- **EXERCISE DESCRIPTION**
Show every line below where "Industrial" appears.

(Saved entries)
======
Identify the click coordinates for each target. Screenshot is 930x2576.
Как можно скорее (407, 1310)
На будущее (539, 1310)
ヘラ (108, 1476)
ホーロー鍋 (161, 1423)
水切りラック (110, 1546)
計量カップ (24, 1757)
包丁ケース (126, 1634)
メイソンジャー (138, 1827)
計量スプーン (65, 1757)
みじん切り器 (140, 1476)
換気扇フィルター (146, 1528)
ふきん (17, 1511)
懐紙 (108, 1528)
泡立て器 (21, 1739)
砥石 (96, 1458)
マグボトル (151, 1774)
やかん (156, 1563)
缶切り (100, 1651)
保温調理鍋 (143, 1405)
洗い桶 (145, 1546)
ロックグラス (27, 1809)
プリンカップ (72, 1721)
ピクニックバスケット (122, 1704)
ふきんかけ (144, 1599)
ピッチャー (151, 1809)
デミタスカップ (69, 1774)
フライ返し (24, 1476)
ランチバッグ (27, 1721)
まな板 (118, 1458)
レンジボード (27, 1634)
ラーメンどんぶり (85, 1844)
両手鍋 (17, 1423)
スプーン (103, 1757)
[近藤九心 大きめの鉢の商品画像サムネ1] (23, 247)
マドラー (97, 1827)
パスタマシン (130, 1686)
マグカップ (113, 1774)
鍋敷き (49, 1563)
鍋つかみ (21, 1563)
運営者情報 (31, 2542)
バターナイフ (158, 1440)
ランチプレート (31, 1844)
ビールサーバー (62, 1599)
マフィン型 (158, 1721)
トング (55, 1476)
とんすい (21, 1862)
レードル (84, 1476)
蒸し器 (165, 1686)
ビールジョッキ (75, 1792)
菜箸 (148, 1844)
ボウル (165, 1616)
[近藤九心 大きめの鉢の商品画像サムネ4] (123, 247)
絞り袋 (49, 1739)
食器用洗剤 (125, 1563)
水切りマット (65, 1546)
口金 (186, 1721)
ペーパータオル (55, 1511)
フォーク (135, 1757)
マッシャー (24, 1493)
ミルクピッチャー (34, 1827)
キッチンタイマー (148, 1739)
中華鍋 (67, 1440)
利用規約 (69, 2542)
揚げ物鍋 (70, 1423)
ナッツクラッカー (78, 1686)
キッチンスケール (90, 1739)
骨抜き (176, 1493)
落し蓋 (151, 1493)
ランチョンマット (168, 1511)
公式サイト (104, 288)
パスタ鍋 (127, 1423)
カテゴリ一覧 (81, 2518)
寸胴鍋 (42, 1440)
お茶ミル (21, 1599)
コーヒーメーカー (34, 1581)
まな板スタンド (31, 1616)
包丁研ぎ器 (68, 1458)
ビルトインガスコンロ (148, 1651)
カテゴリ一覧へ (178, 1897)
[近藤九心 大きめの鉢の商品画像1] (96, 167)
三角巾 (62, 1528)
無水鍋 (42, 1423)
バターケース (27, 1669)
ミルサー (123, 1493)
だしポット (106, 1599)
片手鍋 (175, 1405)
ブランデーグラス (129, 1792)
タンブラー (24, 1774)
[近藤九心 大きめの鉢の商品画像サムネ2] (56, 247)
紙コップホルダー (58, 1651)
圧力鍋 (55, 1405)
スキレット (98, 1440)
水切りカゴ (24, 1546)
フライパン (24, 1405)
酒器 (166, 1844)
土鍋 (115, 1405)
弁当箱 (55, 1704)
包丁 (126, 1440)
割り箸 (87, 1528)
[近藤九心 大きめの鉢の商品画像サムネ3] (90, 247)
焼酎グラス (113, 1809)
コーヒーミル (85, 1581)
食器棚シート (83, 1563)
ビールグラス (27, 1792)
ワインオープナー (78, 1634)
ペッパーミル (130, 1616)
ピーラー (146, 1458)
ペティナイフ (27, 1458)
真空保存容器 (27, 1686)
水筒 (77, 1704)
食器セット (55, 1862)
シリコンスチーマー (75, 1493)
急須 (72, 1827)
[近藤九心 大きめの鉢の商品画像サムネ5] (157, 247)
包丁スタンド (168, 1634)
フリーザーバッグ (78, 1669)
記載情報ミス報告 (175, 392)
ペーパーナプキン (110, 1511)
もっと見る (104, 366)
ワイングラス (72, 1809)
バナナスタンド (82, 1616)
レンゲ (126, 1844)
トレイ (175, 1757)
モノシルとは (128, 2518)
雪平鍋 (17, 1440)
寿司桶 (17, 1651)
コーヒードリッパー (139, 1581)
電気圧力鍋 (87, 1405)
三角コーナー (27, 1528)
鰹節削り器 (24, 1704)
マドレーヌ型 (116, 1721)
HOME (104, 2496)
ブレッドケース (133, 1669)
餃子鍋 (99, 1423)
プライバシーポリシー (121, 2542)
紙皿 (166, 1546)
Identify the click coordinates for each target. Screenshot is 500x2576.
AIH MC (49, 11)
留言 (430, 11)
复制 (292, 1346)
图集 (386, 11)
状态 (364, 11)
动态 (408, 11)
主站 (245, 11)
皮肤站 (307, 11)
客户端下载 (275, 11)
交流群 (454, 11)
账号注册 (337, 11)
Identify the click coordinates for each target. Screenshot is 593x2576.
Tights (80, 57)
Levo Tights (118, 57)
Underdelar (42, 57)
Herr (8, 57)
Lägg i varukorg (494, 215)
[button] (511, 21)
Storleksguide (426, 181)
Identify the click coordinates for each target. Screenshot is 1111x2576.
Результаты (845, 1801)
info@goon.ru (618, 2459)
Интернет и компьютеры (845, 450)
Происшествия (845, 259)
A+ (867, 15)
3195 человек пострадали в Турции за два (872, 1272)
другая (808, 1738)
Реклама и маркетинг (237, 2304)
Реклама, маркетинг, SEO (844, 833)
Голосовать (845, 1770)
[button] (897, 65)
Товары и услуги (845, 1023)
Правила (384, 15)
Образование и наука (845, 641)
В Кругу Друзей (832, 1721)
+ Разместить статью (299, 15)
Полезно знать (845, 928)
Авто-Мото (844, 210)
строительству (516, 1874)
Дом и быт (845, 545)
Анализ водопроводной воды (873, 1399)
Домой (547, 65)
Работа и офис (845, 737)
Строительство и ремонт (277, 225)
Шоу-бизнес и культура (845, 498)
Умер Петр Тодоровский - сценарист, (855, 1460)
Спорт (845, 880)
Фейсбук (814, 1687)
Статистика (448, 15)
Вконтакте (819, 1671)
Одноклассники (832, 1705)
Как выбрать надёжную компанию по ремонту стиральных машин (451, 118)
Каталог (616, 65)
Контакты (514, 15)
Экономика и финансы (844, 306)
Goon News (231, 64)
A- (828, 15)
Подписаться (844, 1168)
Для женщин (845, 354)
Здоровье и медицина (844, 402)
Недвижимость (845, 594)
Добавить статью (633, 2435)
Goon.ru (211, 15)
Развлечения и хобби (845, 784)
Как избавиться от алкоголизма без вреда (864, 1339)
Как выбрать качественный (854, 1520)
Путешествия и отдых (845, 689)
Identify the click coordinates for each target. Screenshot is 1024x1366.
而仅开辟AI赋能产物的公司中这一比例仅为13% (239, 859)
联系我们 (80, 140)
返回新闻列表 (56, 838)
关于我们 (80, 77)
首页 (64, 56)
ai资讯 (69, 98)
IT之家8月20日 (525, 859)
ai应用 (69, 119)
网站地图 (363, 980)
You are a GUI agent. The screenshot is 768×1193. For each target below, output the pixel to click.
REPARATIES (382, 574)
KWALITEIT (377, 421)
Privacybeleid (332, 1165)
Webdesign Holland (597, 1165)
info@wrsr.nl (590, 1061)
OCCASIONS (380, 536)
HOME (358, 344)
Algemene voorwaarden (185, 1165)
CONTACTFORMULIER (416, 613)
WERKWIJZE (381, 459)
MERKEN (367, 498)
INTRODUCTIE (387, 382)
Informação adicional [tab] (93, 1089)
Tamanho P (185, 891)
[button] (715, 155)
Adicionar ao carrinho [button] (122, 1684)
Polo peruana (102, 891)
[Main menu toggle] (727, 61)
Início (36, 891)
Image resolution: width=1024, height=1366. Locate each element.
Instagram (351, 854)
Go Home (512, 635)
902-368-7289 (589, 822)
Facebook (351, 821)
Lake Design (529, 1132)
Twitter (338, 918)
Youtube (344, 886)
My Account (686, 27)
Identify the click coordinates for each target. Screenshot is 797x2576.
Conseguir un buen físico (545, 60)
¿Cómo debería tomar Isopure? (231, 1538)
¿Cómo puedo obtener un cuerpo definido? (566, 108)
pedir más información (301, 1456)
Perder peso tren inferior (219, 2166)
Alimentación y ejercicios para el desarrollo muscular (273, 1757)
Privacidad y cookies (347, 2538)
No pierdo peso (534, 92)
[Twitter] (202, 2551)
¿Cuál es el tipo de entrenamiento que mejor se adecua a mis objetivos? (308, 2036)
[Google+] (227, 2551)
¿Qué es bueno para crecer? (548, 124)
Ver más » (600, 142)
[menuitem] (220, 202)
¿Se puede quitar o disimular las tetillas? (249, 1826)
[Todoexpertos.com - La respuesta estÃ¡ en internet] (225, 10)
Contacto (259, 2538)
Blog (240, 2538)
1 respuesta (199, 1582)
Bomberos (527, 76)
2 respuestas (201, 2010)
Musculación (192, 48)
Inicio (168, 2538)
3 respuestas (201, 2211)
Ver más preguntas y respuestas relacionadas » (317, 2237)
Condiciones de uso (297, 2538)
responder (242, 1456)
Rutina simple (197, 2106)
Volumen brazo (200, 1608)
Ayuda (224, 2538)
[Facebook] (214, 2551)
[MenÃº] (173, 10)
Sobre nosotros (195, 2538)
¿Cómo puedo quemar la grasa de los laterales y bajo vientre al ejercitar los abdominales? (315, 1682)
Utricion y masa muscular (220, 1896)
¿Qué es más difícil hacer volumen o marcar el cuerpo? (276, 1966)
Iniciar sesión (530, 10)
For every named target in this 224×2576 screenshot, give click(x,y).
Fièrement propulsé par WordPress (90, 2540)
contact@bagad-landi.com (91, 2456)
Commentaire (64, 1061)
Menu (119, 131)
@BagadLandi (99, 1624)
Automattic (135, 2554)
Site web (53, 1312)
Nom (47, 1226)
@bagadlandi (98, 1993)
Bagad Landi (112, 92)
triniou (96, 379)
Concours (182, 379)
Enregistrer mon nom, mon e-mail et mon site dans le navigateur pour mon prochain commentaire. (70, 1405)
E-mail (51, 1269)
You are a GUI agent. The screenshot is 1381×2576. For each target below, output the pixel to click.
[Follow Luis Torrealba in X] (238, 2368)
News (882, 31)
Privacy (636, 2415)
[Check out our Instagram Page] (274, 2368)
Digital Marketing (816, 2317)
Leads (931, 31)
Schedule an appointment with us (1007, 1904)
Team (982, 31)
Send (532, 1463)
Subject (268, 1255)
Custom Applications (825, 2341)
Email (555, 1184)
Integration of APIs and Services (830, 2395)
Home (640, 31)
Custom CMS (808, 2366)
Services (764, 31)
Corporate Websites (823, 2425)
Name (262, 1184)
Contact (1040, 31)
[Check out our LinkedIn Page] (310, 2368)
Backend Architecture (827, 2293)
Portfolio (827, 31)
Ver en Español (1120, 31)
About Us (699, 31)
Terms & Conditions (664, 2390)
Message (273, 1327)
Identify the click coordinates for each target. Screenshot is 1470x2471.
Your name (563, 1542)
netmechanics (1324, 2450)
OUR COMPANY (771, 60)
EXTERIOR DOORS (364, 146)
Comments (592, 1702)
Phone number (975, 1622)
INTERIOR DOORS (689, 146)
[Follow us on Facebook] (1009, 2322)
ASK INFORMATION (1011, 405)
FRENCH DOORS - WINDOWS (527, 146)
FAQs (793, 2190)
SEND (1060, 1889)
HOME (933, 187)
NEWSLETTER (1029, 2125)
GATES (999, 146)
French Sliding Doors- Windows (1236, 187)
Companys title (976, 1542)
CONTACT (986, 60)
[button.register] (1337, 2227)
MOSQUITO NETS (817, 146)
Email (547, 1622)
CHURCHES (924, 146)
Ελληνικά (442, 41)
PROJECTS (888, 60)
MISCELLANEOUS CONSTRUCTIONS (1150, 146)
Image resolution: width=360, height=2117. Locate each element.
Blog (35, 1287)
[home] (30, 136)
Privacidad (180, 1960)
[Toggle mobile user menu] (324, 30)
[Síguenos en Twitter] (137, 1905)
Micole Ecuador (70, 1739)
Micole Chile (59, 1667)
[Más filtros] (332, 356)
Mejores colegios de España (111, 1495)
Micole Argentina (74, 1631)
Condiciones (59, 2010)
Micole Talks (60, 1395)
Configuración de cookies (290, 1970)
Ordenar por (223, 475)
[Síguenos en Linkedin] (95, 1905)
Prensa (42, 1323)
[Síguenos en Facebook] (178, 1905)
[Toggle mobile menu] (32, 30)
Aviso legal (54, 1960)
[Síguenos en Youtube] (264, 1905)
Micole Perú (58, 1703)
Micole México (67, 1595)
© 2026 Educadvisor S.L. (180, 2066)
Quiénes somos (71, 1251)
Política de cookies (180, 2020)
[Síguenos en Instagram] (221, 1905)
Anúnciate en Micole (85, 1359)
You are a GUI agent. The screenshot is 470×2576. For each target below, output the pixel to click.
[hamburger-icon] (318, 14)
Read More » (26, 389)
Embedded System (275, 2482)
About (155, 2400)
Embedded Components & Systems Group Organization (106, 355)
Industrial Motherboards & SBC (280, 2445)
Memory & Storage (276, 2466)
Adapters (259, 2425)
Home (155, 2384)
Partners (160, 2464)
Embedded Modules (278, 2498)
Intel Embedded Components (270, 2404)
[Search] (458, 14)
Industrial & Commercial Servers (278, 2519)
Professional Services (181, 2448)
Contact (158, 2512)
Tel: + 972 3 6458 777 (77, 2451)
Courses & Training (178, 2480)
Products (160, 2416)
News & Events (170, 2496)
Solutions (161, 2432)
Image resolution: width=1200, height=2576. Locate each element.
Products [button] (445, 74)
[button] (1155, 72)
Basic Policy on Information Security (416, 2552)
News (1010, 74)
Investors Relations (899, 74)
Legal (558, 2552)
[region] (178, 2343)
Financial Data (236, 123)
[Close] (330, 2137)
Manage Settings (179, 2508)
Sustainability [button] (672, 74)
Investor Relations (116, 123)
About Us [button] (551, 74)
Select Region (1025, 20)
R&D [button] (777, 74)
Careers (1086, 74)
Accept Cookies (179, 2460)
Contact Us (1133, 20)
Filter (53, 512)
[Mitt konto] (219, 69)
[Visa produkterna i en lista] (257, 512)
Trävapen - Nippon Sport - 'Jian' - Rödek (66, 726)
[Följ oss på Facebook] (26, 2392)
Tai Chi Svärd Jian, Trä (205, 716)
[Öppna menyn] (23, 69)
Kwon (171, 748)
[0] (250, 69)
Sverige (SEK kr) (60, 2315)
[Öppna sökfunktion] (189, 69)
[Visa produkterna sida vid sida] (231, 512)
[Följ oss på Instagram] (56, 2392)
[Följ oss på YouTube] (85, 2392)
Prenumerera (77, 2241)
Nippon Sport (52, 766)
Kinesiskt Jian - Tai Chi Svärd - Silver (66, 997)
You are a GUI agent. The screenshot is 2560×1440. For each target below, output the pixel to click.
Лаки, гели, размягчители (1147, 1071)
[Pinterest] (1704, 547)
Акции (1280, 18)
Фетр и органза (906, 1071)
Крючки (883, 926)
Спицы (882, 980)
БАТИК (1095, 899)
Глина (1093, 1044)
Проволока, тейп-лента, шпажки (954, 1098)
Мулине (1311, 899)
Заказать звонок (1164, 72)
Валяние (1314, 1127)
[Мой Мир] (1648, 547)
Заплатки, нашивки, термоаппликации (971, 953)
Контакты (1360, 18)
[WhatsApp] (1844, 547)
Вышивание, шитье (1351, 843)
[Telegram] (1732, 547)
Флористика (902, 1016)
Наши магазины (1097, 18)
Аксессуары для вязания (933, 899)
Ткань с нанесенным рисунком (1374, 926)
======
- **OUTPUT FOR THIS TASK**
Industrial Motherboards & SBC (280, 2445)
Industrial & Commercial Servers (278, 2519)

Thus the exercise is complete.